复杂网络体系下脑联想记忆功能网络的稀疏拓扑择优与建模研究

Associative memory modeling human intelligence as information storage and recovery is a hot research issue in cognitive neural computing, and receives widely application in the field of artificial intelligence and pattern recognition. But current models built on fully connected network focus on algorithm realization under fixed structure, therefore they are lack of biological modeling background and self-organized learning flexibility of the network topology and thus the intelligent level of these models is limited. Complex network focuses on the relationship between topology and function of the network, and it's a brand-new method of complex system investigation. Associative memory model is a dynamical nonlinear complex system in essence, small-word and scale-free characteristics are universal phenomenon in biological neural system. Therefore, from these points of view, it's a novel and feasible manner to study associative memory through complex network ideology. In this project, we utilize complex network ideology to research the influence of the neurons' sparse interconnection style on the network performance, i.e. topology versus function. Starting from the network topology, we do detailed theoretical analysis through non-equilibrium statistical method and also complementary numerical investigation. In the view of limited energy consumptions as in the human brain, we derive optimal synaptic dilution strategy under the constraint of limited energy consumptions on fully connected network, and research a heuristic annealed topological preferential mechanism for the network construction. Novel associative memory models built on complex networks are to be investigated so as to throw new light on the explanation of relationship between the intelligent complexity and the topology complexity. This project develops both the research contents and techniques for associative memory model, and it's of great significance for providing intelligent biomimetic computational model in the field of artificial intelligence and pattern recognition.

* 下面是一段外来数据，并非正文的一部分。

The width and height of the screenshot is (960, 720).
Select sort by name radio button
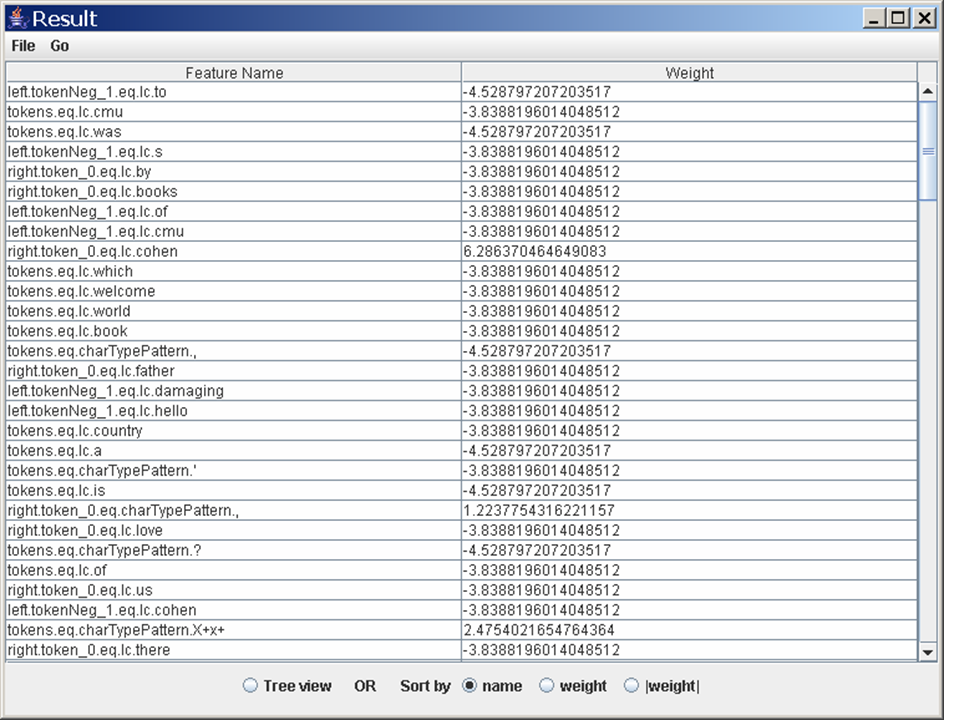(469, 686)
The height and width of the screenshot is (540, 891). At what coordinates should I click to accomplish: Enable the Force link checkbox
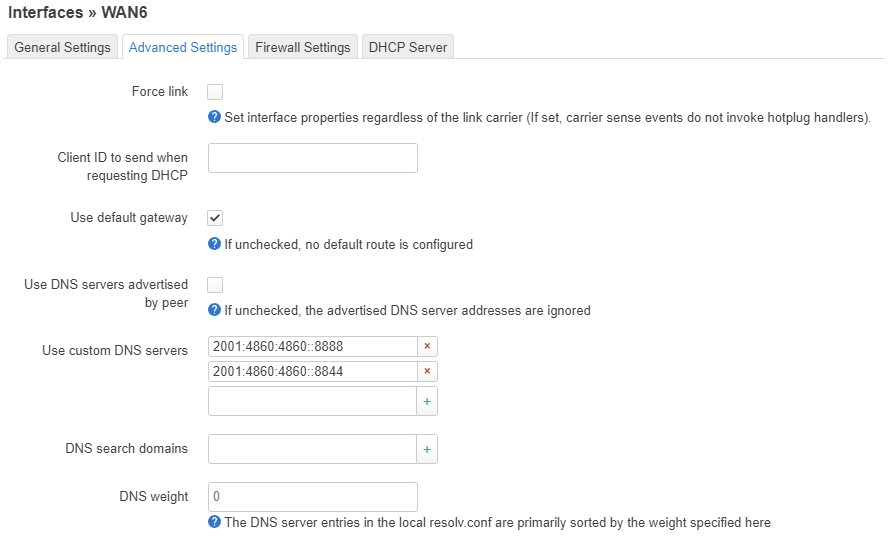click(x=215, y=92)
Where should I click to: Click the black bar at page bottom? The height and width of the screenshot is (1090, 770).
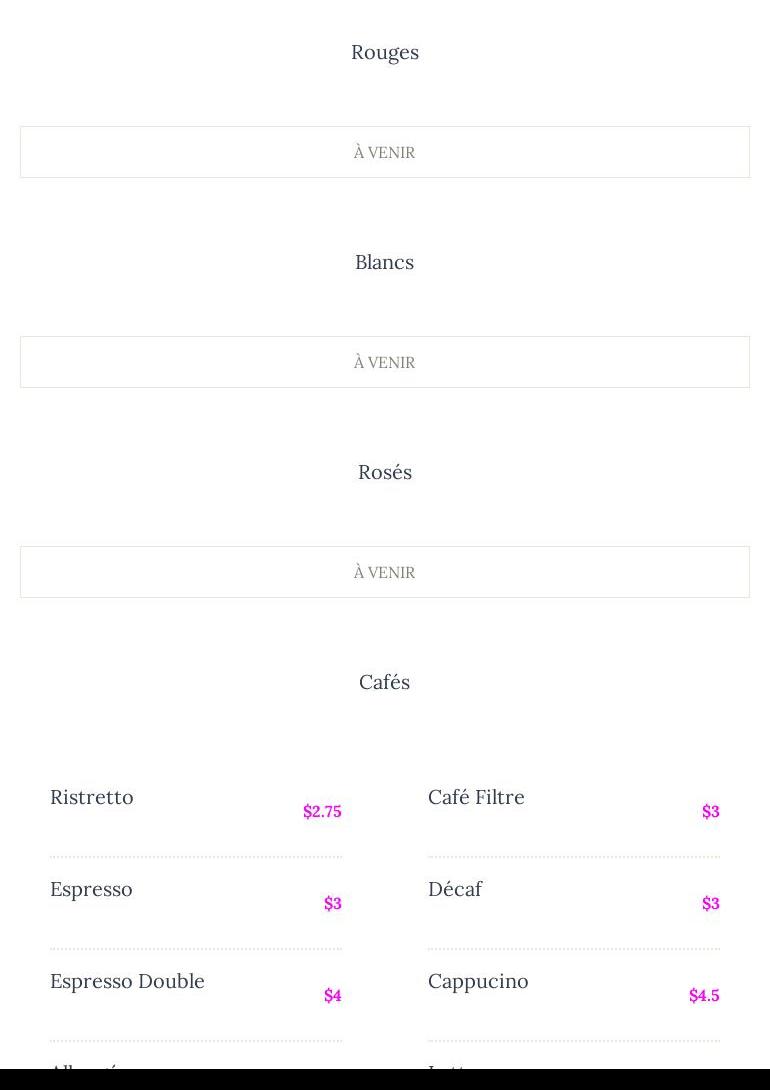coord(385,1080)
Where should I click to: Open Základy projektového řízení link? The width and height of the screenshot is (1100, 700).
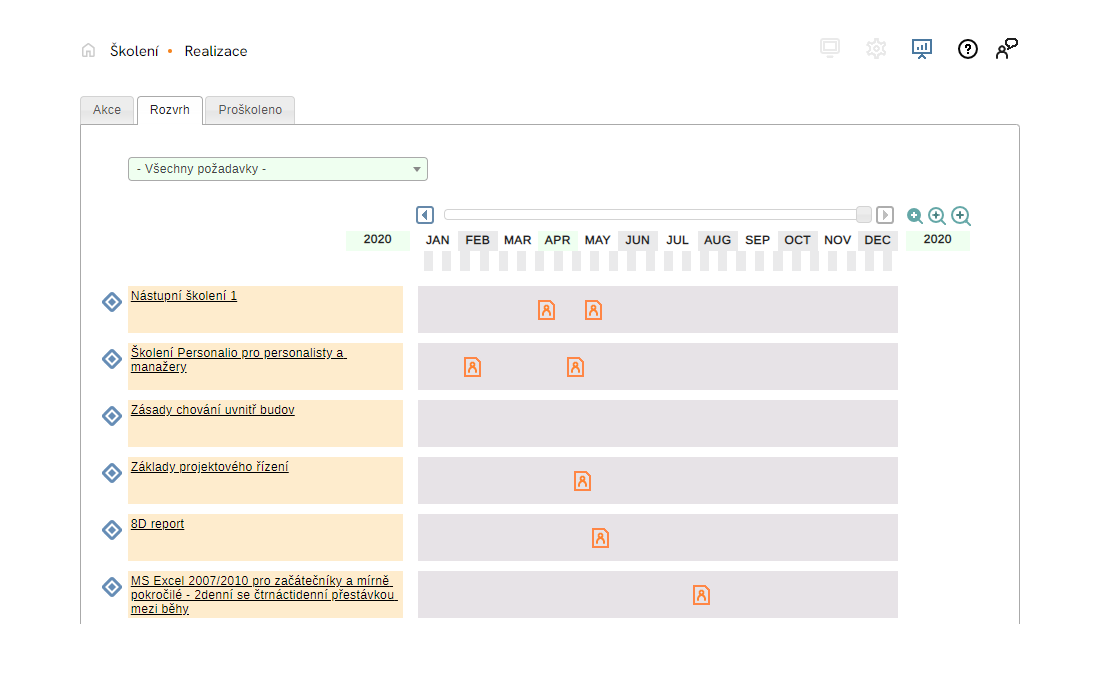[x=210, y=467]
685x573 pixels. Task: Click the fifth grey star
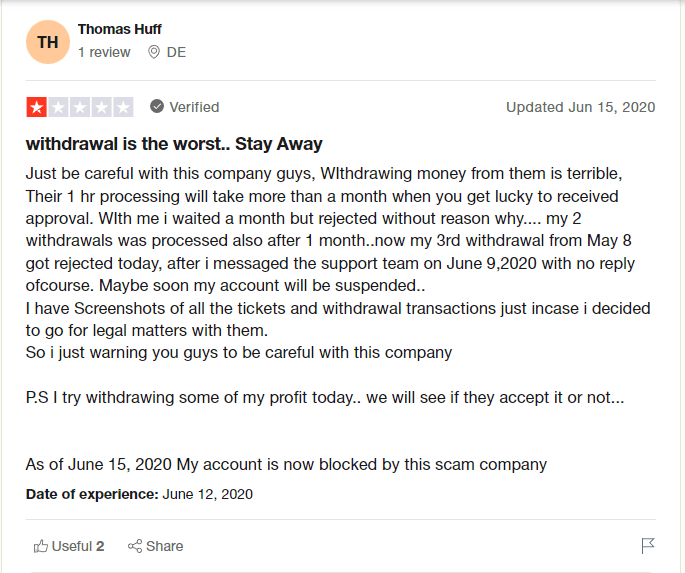coord(123,107)
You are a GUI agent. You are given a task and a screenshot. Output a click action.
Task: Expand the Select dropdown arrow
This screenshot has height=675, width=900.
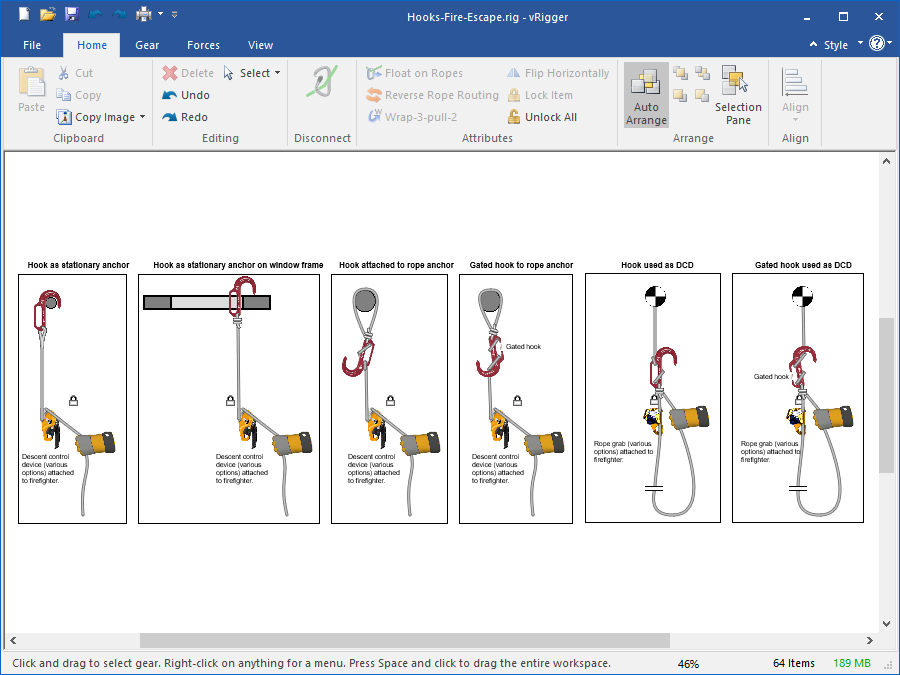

模拟生物脑神经认知系统的联想记忆机制，是仿生智能信息处理研究中的关键科学问题之一。建立在全互联结构上的联想记忆模型，只关注固定结构下学习算法的实现，缺乏对于生物脑神经系统建模的合理性，且不具备网络结构自组织学习的柔性，智能水平有限。本课题以探索新型联想记忆模型的实现方式为研究目标，借鉴生物脑神经系统中普适存在的复杂网络特性，以复杂网络结构与功能间关系的研究为切入点，使用非平衡态统计分析方法研究联想记忆在复杂网络拓扑结构上涌现的动力学行为，从理论分析、数值仿真及两者的一致性验证等方面研究复杂网络稀疏互联方式对其联想记忆性能的影响；并在此基础上，研究基于启发式退火拓扑择优机制的网络稀疏结构自组织学习方法，构建具有脑神经生物学依据的复杂网络小世界及无标度联想记忆模型。本课题的研究成果将为解释脑中智能复杂性与拓扑复杂性之间的联系提供理论与模型支持，在面向模式识别的仿生智能信息处理领域具有应用价值。

揭示并模拟大脑神经认知系统的学习机理是研究新一代仿生智能信息处理系统的关键。联想记忆网络模拟人脑信息存储及回忆机制，具有对含噪及不完全信息的鲁棒处理能力，因而在人工智能、模式识别等领域获得了广泛的研究与应用。建立在全互联结构上的联想记忆模型，只关注固定结构下学习算法的实现，缺乏对于生物脑神经系统建模的合理性，且不具备网络结构自组织学习的柔性，智能水平有限。本项目以探索新型联想记忆模型的实现方式为研究目标，借鉴复杂网络结构与功能间关系研究方法以及生物脑神经系统中普适存在的复杂网络性质，从网络体系结构角度出发，神经元稀疏互联方式入手，使用非平衡态统计分析方法从理论分析、数值仿真及两者的一致性验证等方面系统的研究了具有稀疏互联结构的联想记忆神经网络的性能及其动力学演化行为，并在此基础上研究了两类代谢能量约束准则下基于启发式退火拓扑择优机制的网络稀疏化策略，实现了联想记忆网络拓扑结构的自组织、动态择优学习。同时，模拟生物脑神经系统中广泛存在的复杂网络小世界效应和无标度特性，构建了基于启发式退火拓扑择优机制的复杂网络体系联想记忆模型，实现了联想记忆由“用数值隐含表示记忆模式”向“用结构连接表示记忆模式”的转变，为解释生物脑神经系统在生理发育期间变结构的网络动态调整现象以及脑中智能复杂性与拓扑复杂性之间的联系提供理论与模型支持。项目总体实施按照“生理原型背景支持分析->理论模型建立与性能分析->网络模型构建与算法实现研究”的主线逐层开展研究工作，拓展了现有联想记忆的研究内容和研究方法，充实和丰富其应用领域，在探索新型仿生智能计算模型和面向模式识别等研究领域具有理论意义与应用价值。